Ensuite, vint le bouilli. Chanteau, très gourmand, y toucha à peine, se réservant pour le gigot. Mais, quand celui-ci fut sur la table, Il y eut une protestation générale. C’était du cuir desséché. On ne pouvait manger ça.
– Pardi ! je le sais bien, dit tranquillement Véronique. Fallait pas faire attendre !
Pauline, gaiement, coupait sa viande en petits morceaux et l’avalait tout de même. Quant à Lazare, il ne savait jamais ce qu’il avait sur son assiette, il aurait englouti des tranches de pain pour des blancs de volaille. Cependant, Chanteau regardait le gigot d’un œil morne.
– Et avec ça, Véronique, qu’est-ce que tu as ?
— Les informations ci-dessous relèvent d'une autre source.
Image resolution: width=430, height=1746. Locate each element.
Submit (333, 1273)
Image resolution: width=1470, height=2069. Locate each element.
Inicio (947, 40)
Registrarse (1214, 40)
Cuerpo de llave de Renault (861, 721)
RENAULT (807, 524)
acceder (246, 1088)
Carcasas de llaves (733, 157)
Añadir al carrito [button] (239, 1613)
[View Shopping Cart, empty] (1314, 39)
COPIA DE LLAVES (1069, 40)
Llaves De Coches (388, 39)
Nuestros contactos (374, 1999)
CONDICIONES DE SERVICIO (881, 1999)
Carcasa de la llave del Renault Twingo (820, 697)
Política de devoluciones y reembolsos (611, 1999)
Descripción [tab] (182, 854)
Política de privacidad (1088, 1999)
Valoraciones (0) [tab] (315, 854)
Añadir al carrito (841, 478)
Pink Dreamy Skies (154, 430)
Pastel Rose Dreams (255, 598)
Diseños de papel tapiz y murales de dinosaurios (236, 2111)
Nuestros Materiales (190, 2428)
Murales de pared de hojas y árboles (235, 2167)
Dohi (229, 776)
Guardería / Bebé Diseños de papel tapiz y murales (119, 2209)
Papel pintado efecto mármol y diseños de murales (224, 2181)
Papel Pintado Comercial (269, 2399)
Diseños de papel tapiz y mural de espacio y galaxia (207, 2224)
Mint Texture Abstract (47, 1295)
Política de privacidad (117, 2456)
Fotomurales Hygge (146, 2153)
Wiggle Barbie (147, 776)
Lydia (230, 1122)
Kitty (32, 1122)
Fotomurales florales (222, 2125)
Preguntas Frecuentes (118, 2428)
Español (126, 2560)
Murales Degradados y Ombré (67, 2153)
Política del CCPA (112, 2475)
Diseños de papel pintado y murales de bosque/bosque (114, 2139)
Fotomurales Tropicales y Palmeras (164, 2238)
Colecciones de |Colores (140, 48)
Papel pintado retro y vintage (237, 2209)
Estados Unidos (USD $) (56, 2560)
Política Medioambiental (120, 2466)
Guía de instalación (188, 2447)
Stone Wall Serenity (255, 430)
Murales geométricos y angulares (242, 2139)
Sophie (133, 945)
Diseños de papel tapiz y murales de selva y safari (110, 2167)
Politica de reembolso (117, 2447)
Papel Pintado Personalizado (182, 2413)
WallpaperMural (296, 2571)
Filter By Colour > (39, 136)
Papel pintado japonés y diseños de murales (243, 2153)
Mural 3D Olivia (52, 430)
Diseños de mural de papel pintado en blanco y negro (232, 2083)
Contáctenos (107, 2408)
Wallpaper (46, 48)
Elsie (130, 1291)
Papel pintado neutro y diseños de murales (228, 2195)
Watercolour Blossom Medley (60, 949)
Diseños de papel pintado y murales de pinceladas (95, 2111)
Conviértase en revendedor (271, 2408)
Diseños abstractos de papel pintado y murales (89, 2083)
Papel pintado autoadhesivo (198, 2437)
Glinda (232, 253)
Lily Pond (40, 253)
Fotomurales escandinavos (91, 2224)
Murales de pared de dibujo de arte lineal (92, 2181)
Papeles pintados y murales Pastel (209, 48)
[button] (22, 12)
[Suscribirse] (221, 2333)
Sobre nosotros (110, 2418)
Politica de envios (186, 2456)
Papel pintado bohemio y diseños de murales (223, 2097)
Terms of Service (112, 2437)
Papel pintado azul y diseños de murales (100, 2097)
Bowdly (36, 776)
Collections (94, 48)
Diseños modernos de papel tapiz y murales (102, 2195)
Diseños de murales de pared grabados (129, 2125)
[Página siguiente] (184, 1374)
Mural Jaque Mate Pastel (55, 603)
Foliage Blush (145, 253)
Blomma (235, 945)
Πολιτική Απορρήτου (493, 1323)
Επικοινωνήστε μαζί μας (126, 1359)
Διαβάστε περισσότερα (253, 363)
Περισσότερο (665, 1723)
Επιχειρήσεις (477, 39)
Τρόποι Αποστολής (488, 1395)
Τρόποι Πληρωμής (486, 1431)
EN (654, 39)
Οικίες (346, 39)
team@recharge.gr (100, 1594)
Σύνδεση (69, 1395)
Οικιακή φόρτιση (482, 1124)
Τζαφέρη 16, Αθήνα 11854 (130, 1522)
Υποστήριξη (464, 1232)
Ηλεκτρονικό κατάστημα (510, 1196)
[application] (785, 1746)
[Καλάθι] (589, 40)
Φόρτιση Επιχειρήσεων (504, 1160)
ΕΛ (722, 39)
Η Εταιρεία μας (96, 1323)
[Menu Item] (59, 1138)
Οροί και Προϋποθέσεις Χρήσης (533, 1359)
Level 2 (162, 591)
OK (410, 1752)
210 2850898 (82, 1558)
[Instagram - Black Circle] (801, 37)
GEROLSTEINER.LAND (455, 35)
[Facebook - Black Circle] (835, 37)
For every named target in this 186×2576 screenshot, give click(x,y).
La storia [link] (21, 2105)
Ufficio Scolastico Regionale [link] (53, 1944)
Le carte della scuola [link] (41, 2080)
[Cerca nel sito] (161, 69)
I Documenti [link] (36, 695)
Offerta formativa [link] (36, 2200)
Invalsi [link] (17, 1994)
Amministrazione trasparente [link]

– Des pommes de terre sautées, monsieur.
Il fit un geste de désespoir, en s’abandonnant dans son fauteuil. La bonne reprit :
– Si Monsieur veut que je rapporte le bœuf ?
Mais il refusa d’un branle mélancolique de la tête. Autant du pain que du bouilli. Ah ! mon Dieu ! quel dîner ! Jusqu’au mauvais temps qui avait empêché d’avoir du poisson ! Madame Chanteau, très petite mangeuse, le regardait avec pitié.
– Mon pauvre ami, dit-elle tout d’un coup, tu me fais de la peine... J’avais là un cadeau pour demain ; mais, puisqu’il y a famine, ce soir...
– Elle avait rouvert son sac et en tirait une terrine de foie gras. Les yeux de Chanteau s’allumèrent. Du foie gras ! du fruit défendu ! une friandise adorée que son médecin lui interdisait absolument !
– Seulement, tu sais, continuait sa femme, je ne t’en permets qu’une tartine... Sois raisonnable, ou tu n’en auras jamais plus.
Il avait saisi la terrine, il se servait d’une main tremblante. Souvent, de terribles combats se livraient ainsi entre sa terreur d’un accès et la violence de sa gourmandise ; et, presque toujours, la gourmandise était la plus forte. Tant pis ! c’était trop bon, il souffrirait !
Véronique, qui l’avait regardé se tailler une large tranche, retourna dans sa cuisine, en murmurant :
– Ah bien ! ce que Monsieur gueulera !
Ce mot revenait naturellement dans sa bouche, les maîtres l’avaient accepté, tant elle le disait d’une façon simple. Monsieur gueulait, quand il avait une crise ; et c’était tellement ça, qu’on ne songeait point à la rappeler au respect.
La fin du dîner fut très gaie. Lazare, en plaisantant, ôta la terrine des mains de son père. Mais, lorsque le dessert parut, un fromage de Pont-l’Évêque et des biscuits, la grande joie fut une brusque apparition de Mathieu. Jusque-là, il avait dormi quelque part, sous la table. L’arrivée des biscuits venait de l’éveiller, il semblait les sentir dans son sommeil ; et, tous les soirs, à ce moment précis, il se secouait, il faisait sa ronde, guettant les cœurs sur les visages. D’habitude, c’était Lazare qui se laissait le plus vite apitoyer ; seulement, ce soir-là, Mathieu, à son deuxième tour, regarda fixement Pauline, de ses bons yeux humains ; puis, devinant une grande amie des bêtes et des gens, il posa sa tête énorme sur le petit genou de l’enfant, sans la quitter de ses regards pleins de tendres supplications.
– Oh ! le mendiant ! dit madame Chanteau. Doucement, Mathieu ! veux-tu bien ne pas te jeter si fort sur la nourriture !
Le chien, d’un coup de gosier, avait bu le morceau de biscuit que Pauline lui tendait ; et il replaçait sa tête sur le petit genou, il demandait un autre morceau, les yeux toujours dans les yeux de sa nouvelle amie. Elle riait, le baisait, le trouvait bien drôle, les oreilles rabattues, une tache noire sur l’œil gauche, la seule tache qui marquât sa robe blanche, aux longs poils frisés. Mais il y eut un incident : la Minouche, jalouse, venait de sauter légèrement au bord de la table ; et, ronronnante, l’échine souple, avec des grâces de jeune chèvre, elle donnait de grands coups de tête dans le menton de l’enfant. C’était sa façon de se caresser, on sentait son nez froid et l’effleurement de ses dents pointues, tandis quelle dansait sur ses pattes, comme un mitron pétrissant de la pâte. Alors, Pauline fut enchantée, entre les deux bêtes, la chatte à gauche, le chien à droite, envahie par eux, exploitée indignement, jusqu’à leur distribuer tout son dessert.
– Renvoie-les donc, lui dit sa tante. Ils ne te laisseront rien.
– Qu’est-ce que ça fait ? répondit-elle simplement, dans son bonheur de se dépouiller.
On avait fini. Véronique ôtait le couvert.